## THE PROBLEM:
Write down exactly the lines from the one below that has "Task: Open the Mobiles category" to the end of the data, both ends included; the pictures should not appear in your copy.

+++ DATA EXTRACT +++

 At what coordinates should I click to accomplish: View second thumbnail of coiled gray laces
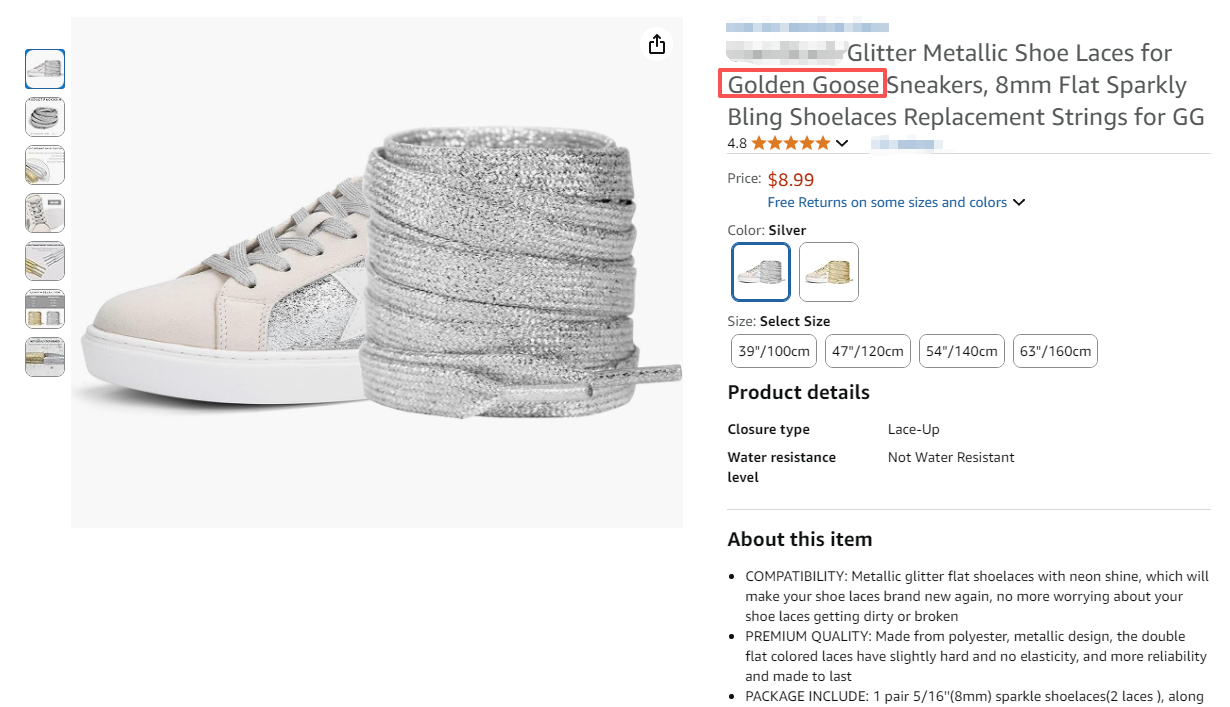pyautogui.click(x=45, y=117)
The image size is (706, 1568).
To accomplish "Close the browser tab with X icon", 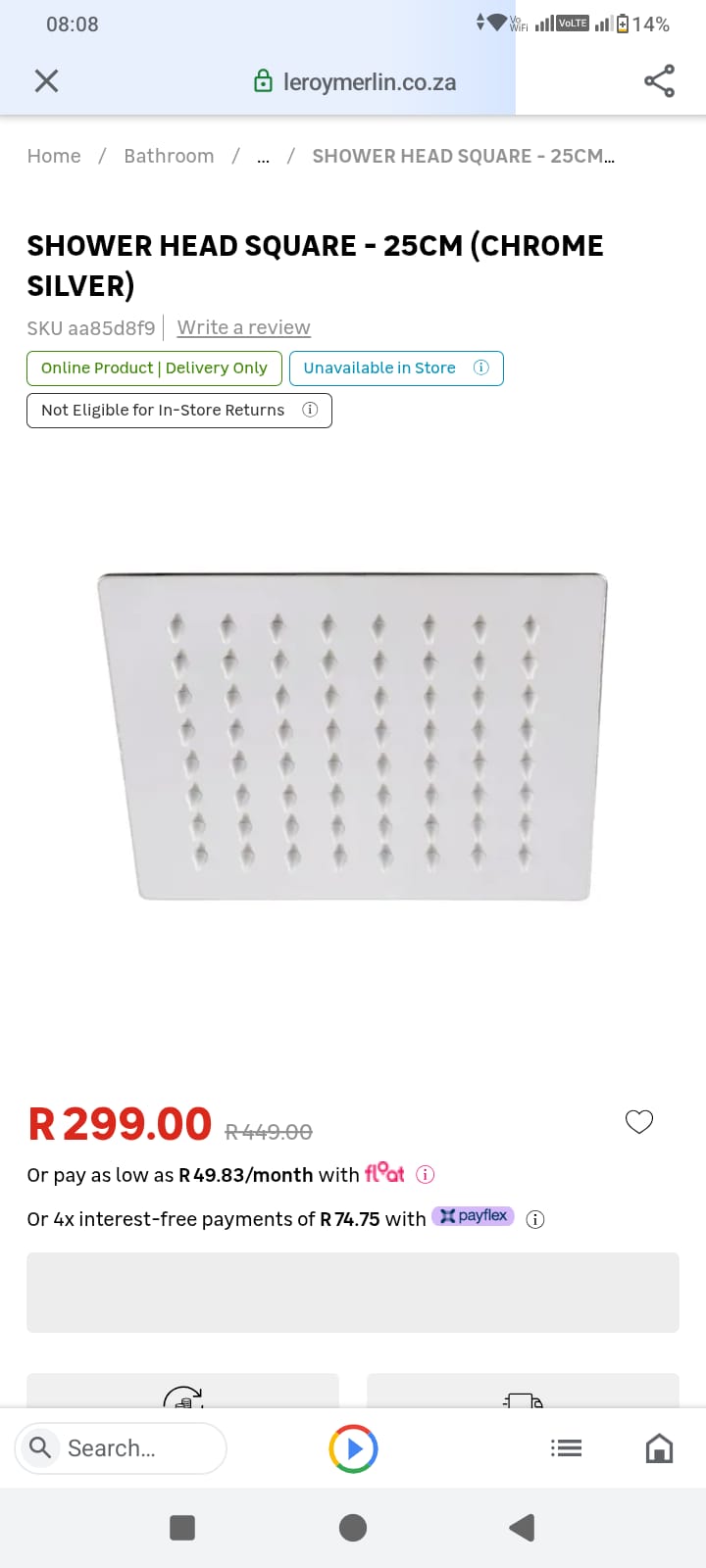I will [x=46, y=81].
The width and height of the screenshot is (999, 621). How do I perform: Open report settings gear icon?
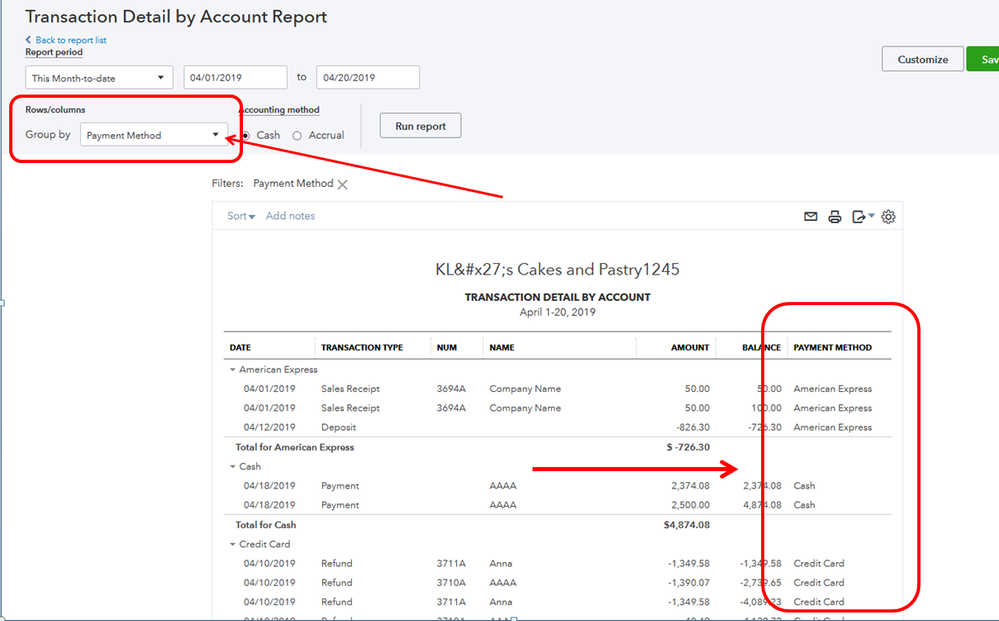pyautogui.click(x=888, y=217)
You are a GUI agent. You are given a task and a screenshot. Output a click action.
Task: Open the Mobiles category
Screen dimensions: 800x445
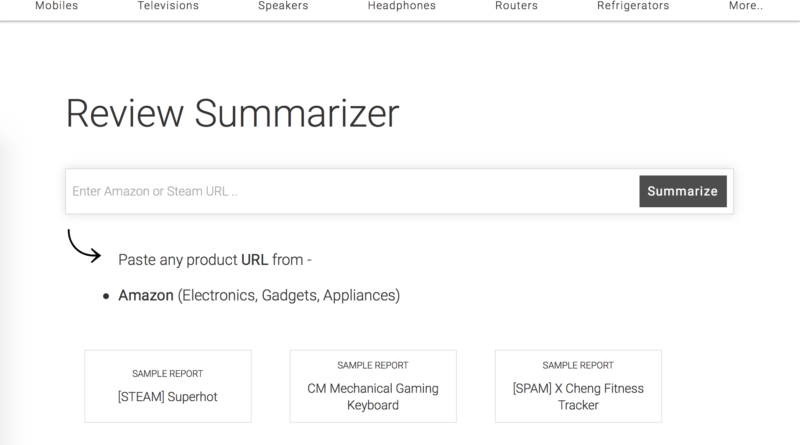pos(56,6)
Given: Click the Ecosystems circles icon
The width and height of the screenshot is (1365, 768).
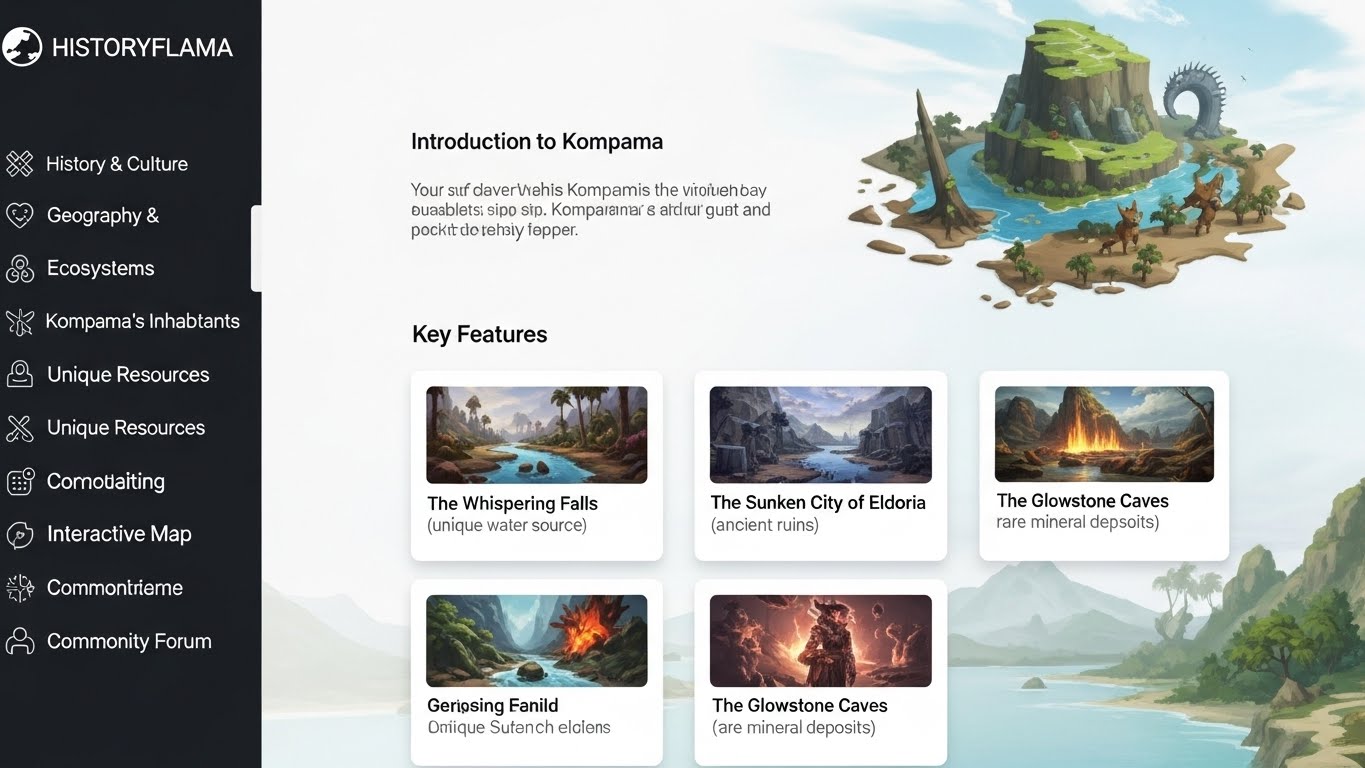Looking at the screenshot, I should coord(20,268).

+++

## WRITTEN SOLUTION:
Task: Open the Mobiles category
Screen dimensions: 800x445
pos(56,6)
Given: Click the Ecosystems circles icon
The width and height of the screenshot is (1365, 768).
Looking at the screenshot, I should coord(20,268).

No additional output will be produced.